The counter has been cleared away and the
shelves, and, in place of the mud, a brick floor has been put down;
and then there are forms arranged for the sitters, and there is a
low platform for the speaker. I do not know how it happens, but it
does happen, that up in the left-hand corner of the chapel--and it
is always the left-hand corner--there is a table and two chairs,
and on that table there is a teapot and set of cups, because in
China everything is done with tea. You must always begin in that
way. These chapels are open six days in the week in the afternoon.

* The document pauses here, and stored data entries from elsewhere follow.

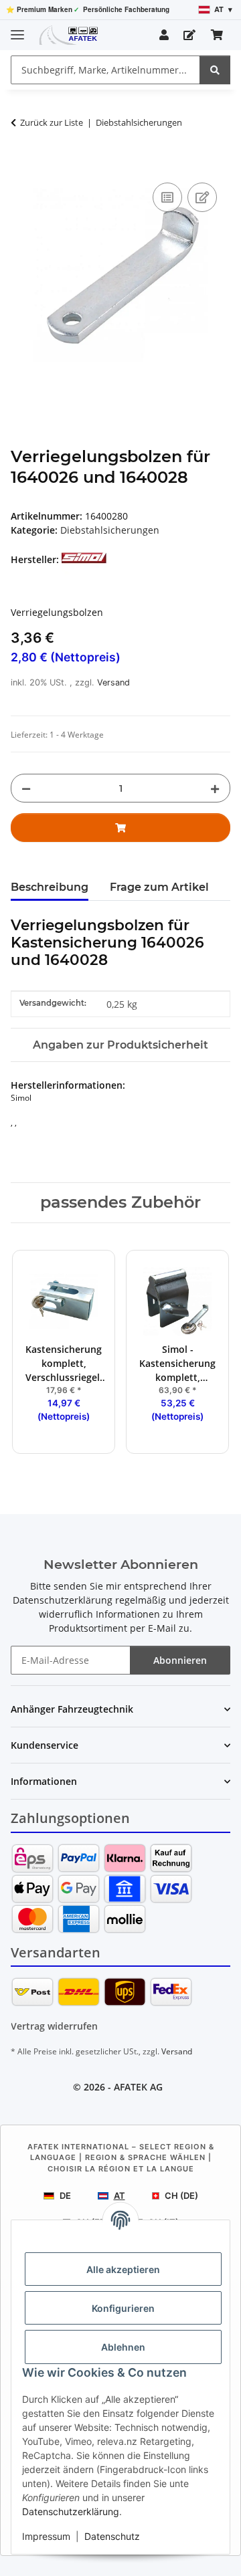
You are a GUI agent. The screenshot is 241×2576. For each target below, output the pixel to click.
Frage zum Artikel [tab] (159, 887)
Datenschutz (112, 2536)
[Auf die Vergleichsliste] (167, 197)
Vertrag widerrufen (54, 2026)
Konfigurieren (123, 2308)
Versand (113, 682)
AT (119, 2195)
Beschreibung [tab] (49, 887)
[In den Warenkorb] (21, 164)
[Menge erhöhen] (215, 788)
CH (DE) (181, 2195)
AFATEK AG (138, 2086)
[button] (164, 34)
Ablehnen (123, 2347)
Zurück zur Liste (51, 122)
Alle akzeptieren (123, 2269)
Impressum (46, 2536)
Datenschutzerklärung (70, 2511)
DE (65, 2195)
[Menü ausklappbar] (17, 29)
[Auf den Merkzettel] (202, 197)
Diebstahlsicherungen (109, 530)
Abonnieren (180, 1660)
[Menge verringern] (26, 788)
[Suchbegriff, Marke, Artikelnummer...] (214, 70)
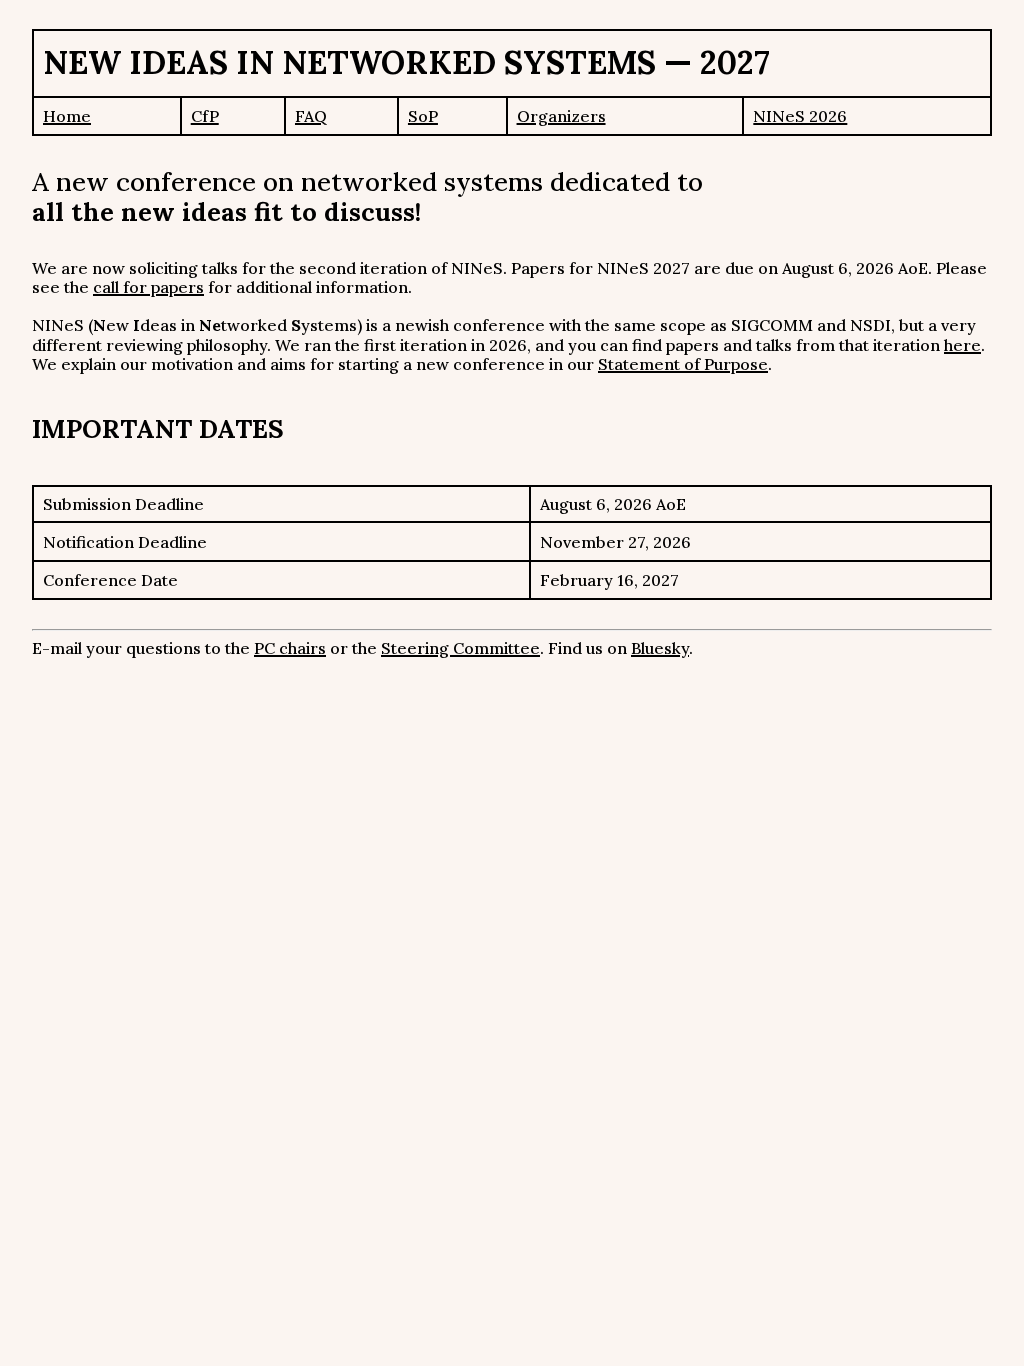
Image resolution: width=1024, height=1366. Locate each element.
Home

'Now, supposing you come in at the door, the natural thing for the
missionary seems to be just to walk up to this table and sit down,
and then the next thing is to get a congregation. Sometimes there
is no difficulty about getting it, if it happens to be a fair day
or there is a crowd in the streets. They simply pour in: but the
tide goes different ways sometimes, and does not pour in always
like that. I want to give you just a fair, square, honest idea of
what the thing is. Sometimes the congregation will not come in, and
sometimes, after a little while, one man looks in at the door and
sees a foreigner, and he is off. He has seen quite enough and does
not want to see any more; and if you were to ask him what he had
seen, he would not say he had seen a foreigner; no, he would say he
had seen "a foreign devil." And, friends, you would not be very
much astonished that some of those ignorant men coming from the
country are alarmed when they see a foreigner, if you could only
imagine the terrible lies that they circulate about us there; about
how we take out people's hearts for the purposes of magic, and
steal people's eyes to make photographic chemicals, and administer
medicines to bewitch them generally. I say that, if the first man
who comes to a chapel on an afternoon is a man who has heard these
things, you cannot be astonished that all you see of that man is
his back and his pigtail as he goes away.
'Another man sometimes comes--a bolder man, and he comes in, and
the most natural thing for him seems to be to walk up to the table
and sit down on the other side, and there you and he are a pair.